关键词乙酰基     木聚糖     脂酶     热稳定性    
Characterization of an acetyl xylan esterase Axe7 from Caldicellulosiruptor sp. F32
HAN Wen-Jie1,2, SU Hang2, Md Abu Saleh2, ZHANG Pei-Yu1, LI Fu-Li2, LU Ming2     
1. College of Environmental Science and Engineering, Qingdao University, Qingdao, Shandong 266071, China;
2. Qingdao Institute of Bioenergy and Bioprocess Technology, CAS, Qingdao, Shandong 266101, China
Received: July 15, 2016; Accepted: October 19, 2016; Published online(www.cnki.net): November 03, 2016
Foundation item: Outstanding Youth Foundation of Natural Science of Shandong Province (No. JQ201507); National Natural Science Foundation of China (No. 31400060); Science and Technology Major Project of Shandong Province (No. 2015ZDXX0403A01)
*Corresponding author: ZHANG Pei-Yu, Tel: 86-532-83780155;E-mail:envbio@163.com;LU Ming, Tel: 86-532-80662656;E-mail:lvming@qibebt.ac.cn.
Abstract: [Objective] A thermostable acetyl xylan esterase (Axe) was identified from a thermophilic bacterium Caldicellulosiruptor sp. F32. [Methods] Based on genome annotation, protein blast, and protein structural prediction, a family-7 carbohydrate esterase (Axe7) was found.
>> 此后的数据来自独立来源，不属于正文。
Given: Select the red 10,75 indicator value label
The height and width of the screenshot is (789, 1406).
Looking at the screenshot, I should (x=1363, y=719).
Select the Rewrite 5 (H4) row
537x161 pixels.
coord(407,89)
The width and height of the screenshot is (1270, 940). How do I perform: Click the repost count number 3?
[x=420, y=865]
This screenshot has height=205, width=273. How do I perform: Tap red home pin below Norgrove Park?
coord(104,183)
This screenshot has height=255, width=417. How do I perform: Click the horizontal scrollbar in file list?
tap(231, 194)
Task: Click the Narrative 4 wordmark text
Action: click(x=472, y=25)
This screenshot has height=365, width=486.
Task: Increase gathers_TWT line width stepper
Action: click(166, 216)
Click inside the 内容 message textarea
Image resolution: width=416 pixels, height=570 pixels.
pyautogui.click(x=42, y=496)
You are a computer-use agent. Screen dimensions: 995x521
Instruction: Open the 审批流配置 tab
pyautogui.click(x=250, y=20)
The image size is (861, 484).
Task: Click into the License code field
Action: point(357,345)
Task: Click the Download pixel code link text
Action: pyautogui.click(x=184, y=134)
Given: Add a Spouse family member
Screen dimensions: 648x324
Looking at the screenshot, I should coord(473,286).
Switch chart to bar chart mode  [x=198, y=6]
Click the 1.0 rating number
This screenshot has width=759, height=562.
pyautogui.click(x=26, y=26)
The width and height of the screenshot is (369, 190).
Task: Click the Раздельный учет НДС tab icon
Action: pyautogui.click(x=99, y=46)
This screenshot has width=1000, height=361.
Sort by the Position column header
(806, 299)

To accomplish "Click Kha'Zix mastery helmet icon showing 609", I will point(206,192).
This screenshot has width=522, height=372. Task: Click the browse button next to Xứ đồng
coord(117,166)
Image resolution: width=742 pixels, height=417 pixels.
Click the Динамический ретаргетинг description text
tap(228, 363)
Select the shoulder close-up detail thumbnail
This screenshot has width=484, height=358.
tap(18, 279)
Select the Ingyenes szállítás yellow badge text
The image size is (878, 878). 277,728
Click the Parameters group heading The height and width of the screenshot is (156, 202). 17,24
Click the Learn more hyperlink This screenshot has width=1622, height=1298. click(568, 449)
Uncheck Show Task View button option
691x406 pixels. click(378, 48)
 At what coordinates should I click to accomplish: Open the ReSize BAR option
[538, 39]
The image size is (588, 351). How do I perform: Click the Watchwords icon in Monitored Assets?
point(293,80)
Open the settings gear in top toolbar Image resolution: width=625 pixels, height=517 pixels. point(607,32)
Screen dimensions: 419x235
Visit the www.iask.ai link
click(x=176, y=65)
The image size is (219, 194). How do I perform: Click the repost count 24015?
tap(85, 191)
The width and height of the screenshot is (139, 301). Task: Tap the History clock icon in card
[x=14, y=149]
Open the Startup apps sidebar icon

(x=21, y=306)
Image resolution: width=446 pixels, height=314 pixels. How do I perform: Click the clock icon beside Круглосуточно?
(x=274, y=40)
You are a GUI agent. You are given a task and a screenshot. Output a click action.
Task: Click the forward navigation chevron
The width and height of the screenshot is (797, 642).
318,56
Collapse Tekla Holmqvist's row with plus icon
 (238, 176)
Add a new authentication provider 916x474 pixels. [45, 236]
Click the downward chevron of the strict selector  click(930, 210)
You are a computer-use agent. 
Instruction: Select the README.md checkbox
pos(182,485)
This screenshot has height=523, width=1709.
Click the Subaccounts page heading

After gene cloning, plasmid construction, protein expression and purification in Escherichia coli, the recombinant protein Axe7 was produced. [Results] On the substrate of 4-Methylumbelliferyl-acetate (4-MUA), the optimal pH of Axe7 was between 6.5 and 7.0, the optimal temperature was 85 ℃, and the half-life of Axe7 under the optimal condition was more than 4 hours. By incubation with 1.5 mmol/L different metal ions, the retained activities of Axe7 were between (66.3±4.6)% and (95.7±2.3)%, suggesting the effect of metal ions on enzyme activity. The results of enzyme kinetics showed that the Km of Axe7 was 0.39 mmol/L and kcat was 66.95 s−1. [Conclusion] Our findings provide a potential enzyme for the biorefinery industry.
Key words: Acetyl     Xylan     Esterase     Thermostability    

农林业废弃物木质纤维素主要由纤维素、半纤维素、木质素三种高分子化合物组成。半纤维素是除纤维素以外含量最丰富的碳水化合物。在组成成分上,半纤维素主要是由半乳糖、葡萄糖、果糖、葡萄糖醛酸、木糖、阿拉伯糖等几种单糖构成。这些单糖以不同的组合形式构成了不同类型的结构(如木聚糖、木葡聚糖、葡糖醛酸木聚糖、阿拉伯糖基木聚糖、葡糖醛酸阿拉伯糖基木聚糖等),从而导致了植物结构的多样性(如硬木、软木、牧草等)。木聚糖作为大部分半纤维素的主干部分(Backbone),是含量最丰富的一种,木聚糖的结构强度较低,易在稀酸、稀碱等环境下水解,但由于木聚糖侧链上含有不同基团的取代基,如阿拉伯糖、O-乙酰基、阿魏酸和4-O-甲基葡萄糖醛酸等[1],对其完全降解需要多种酶的协同作用。目前,已报道的可降解半纤维素酶制剂主要有木聚糖酶、β-1, 4-木糖苷酶、乙酰木聚糖酯酶、阿拉伯呋喃糖苷酶和阿魏酸酯酶等[2]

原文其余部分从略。